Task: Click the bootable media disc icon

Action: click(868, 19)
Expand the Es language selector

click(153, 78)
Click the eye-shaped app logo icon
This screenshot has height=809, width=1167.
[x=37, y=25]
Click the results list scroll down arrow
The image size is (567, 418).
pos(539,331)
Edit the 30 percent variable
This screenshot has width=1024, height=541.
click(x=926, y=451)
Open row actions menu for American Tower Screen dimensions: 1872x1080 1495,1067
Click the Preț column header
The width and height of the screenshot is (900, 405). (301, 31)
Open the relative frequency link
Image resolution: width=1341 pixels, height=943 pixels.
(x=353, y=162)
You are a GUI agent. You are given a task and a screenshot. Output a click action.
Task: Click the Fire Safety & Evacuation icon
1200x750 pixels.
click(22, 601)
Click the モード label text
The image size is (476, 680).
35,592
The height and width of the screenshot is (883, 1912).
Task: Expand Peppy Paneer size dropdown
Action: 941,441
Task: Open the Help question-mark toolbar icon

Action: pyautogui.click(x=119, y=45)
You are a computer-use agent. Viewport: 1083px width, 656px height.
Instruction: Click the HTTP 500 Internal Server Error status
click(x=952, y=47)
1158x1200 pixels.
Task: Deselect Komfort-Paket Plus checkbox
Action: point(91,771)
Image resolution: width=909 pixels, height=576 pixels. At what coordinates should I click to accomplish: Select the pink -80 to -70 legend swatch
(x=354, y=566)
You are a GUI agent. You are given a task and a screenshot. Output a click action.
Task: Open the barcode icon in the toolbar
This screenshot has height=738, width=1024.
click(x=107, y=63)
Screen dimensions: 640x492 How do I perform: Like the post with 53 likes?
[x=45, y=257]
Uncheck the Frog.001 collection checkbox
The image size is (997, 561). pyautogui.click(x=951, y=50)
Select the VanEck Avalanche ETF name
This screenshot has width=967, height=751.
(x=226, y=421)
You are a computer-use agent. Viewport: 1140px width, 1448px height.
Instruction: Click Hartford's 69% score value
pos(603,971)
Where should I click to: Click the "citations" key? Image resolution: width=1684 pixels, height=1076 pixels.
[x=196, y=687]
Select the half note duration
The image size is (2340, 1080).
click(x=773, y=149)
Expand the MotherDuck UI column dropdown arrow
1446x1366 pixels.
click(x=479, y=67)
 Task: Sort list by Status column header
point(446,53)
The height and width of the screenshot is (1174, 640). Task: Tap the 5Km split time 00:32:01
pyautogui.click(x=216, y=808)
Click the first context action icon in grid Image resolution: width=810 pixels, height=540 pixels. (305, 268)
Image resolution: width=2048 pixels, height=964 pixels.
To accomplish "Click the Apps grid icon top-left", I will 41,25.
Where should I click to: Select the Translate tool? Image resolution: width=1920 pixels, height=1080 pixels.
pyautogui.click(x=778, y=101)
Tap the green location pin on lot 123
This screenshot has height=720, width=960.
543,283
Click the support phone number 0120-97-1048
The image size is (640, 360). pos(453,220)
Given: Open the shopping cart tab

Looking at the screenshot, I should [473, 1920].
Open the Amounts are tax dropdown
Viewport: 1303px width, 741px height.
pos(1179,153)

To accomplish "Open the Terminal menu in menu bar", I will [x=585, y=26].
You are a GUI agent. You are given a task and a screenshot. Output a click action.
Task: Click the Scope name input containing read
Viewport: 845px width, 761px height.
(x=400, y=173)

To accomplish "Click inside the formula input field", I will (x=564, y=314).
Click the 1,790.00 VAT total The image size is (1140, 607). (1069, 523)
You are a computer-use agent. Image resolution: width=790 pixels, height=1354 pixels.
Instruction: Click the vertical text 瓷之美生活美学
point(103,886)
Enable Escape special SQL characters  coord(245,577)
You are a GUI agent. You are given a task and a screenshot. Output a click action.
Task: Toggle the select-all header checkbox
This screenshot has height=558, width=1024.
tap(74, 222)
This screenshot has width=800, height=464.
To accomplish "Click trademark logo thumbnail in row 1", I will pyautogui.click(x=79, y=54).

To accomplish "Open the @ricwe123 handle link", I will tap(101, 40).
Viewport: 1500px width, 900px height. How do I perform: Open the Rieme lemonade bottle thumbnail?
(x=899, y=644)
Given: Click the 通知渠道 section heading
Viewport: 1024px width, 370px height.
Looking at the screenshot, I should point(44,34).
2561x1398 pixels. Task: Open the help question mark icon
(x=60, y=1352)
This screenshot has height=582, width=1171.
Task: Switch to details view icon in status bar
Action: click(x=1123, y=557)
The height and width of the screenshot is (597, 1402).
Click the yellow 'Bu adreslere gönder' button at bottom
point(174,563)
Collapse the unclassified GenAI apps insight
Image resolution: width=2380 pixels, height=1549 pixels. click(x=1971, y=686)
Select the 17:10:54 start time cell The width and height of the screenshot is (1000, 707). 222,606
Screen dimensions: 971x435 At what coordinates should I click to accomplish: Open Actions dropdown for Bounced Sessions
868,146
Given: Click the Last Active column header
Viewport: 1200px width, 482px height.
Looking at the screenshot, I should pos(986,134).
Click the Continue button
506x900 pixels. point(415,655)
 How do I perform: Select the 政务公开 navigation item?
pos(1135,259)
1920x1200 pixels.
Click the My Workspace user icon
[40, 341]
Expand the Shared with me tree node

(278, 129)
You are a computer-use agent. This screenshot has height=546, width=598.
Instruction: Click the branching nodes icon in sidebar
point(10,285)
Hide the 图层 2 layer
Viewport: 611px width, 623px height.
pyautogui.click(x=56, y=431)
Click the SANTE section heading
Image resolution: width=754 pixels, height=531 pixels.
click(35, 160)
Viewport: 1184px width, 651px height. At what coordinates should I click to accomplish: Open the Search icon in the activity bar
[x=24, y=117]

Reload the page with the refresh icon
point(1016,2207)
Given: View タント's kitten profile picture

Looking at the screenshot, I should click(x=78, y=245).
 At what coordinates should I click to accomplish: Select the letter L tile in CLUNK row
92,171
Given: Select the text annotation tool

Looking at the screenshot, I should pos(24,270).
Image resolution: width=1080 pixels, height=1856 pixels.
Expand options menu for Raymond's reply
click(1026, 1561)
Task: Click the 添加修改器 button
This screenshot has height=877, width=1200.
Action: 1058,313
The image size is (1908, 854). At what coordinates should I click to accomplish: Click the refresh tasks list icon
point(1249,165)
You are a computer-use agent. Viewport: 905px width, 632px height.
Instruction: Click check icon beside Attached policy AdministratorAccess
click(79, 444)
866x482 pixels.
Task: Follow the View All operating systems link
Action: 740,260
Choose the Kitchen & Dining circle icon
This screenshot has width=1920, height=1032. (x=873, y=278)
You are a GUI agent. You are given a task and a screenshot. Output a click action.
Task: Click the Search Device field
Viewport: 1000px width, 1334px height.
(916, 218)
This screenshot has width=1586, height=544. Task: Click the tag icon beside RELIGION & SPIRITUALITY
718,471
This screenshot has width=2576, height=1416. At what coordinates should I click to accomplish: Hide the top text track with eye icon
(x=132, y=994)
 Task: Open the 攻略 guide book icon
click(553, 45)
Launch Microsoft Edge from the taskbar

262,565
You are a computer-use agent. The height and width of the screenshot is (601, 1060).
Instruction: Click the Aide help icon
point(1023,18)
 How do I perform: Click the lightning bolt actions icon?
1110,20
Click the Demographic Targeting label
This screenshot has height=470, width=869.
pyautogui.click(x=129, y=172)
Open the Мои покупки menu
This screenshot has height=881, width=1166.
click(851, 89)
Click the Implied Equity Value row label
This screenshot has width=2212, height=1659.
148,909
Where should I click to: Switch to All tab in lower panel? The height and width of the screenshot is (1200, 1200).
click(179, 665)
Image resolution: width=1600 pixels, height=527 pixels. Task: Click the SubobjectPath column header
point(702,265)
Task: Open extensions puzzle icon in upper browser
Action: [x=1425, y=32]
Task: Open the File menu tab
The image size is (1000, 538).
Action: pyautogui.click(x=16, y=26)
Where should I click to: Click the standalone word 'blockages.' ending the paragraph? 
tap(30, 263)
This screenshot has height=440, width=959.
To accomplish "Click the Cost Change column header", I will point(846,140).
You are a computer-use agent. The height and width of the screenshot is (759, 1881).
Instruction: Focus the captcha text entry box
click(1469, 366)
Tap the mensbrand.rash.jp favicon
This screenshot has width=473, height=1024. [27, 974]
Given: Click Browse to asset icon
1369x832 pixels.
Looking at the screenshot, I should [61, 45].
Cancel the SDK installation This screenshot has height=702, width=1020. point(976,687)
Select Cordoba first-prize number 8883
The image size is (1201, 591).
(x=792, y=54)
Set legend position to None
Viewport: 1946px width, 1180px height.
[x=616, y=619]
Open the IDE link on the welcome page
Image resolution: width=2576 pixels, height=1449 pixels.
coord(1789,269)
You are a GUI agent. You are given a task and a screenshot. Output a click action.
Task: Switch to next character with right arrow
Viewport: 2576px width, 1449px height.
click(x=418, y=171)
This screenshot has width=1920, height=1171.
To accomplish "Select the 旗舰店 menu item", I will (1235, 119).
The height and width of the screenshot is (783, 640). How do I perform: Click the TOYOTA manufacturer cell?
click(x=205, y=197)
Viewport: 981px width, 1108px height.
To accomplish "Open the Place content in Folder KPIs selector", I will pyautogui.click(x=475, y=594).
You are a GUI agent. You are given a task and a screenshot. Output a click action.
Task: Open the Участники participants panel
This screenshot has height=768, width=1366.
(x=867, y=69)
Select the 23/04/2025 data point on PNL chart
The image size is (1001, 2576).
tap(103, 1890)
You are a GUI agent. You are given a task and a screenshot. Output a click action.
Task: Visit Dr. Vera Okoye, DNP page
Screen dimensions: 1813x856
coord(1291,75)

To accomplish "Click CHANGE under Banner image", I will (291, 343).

> [Request]: Copy out the records above verbatim, beginning at the line that contains "The height and width of the screenshot is (1174, 640)." and ending after the line that contains "Click the first".

> [The answer]:
The height and width of the screenshot is (1174, 640). Task: Tap the 5Km split time 00:32:01
pyautogui.click(x=216, y=808)
Click the first context action icon in grid Image resolution: width=810 pixels, height=540 pixels. (305, 268)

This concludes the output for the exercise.